Der Astebo-Dampfkessel von Bachmann-ppe überzeugte Bhend hinsichtlich konstruktivem Aufbau und der grossen Flexibiltät bezüglich der Kundenwünsche. Dampfraum und Rauchgase sind durch die gekühlte Flossenrohrwand zu 100% getrennt. So entfällt eine reparaturanfällige Ausmauerung (Schamottestöpsel). Die wassergekühlte Flammenumkehrung macht die Konstruktion wärmetechnisch spannungsarm.

Der Kessel wird ergänzt durch einen rostfreien Abgas-Kondensations-Rekuperator, der die restliche Abgaswärme für die Warmwassererzeugung des Betriebes nutzt.

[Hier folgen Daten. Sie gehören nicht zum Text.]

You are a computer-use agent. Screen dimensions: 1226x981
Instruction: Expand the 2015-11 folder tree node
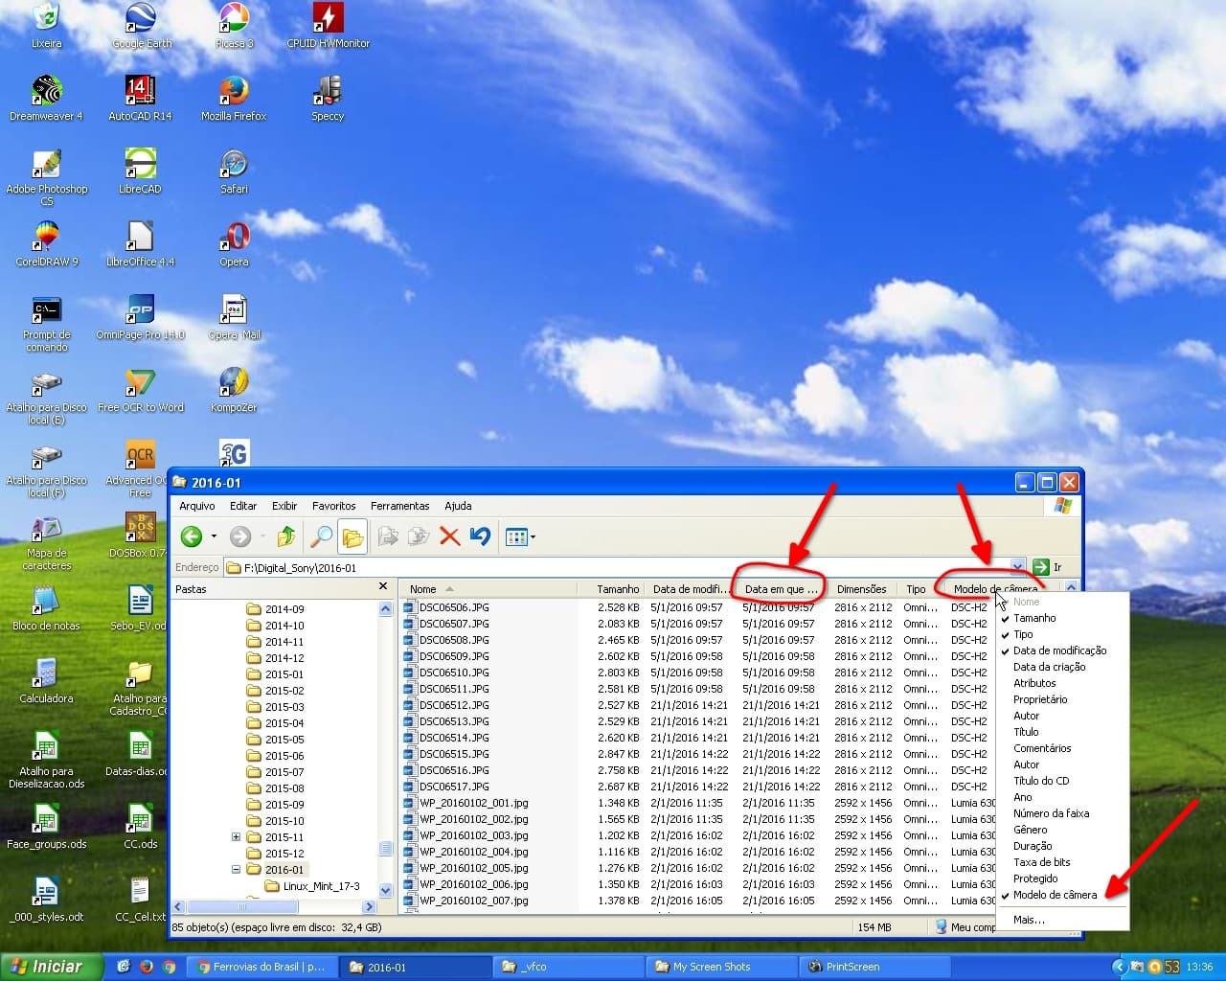pos(236,836)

Ein Bypass gestattet die direkte Leitung der Abgase ins Kamin, wenn kein Warmwasser benötigt wird. Die Installation der Anlage erfolgte im September des letzten Jahres bei laufender Produktion. Deshalb besorgte Bachmann PPE für die Zeit des Unterbruchs ein mobiles ­Provisorium mit einem 6 t-Dampfkessel. «Verrückt,» sagt Bhend: «Genau in diesem Monat hatte Ricola einen Output wie noch nie – ein Rekord!» Dank des Provisoriums konnte auch dies bewältigt werden. Seither funktioniert die neue Dreizler/Astebo-Anlage einwandfrei.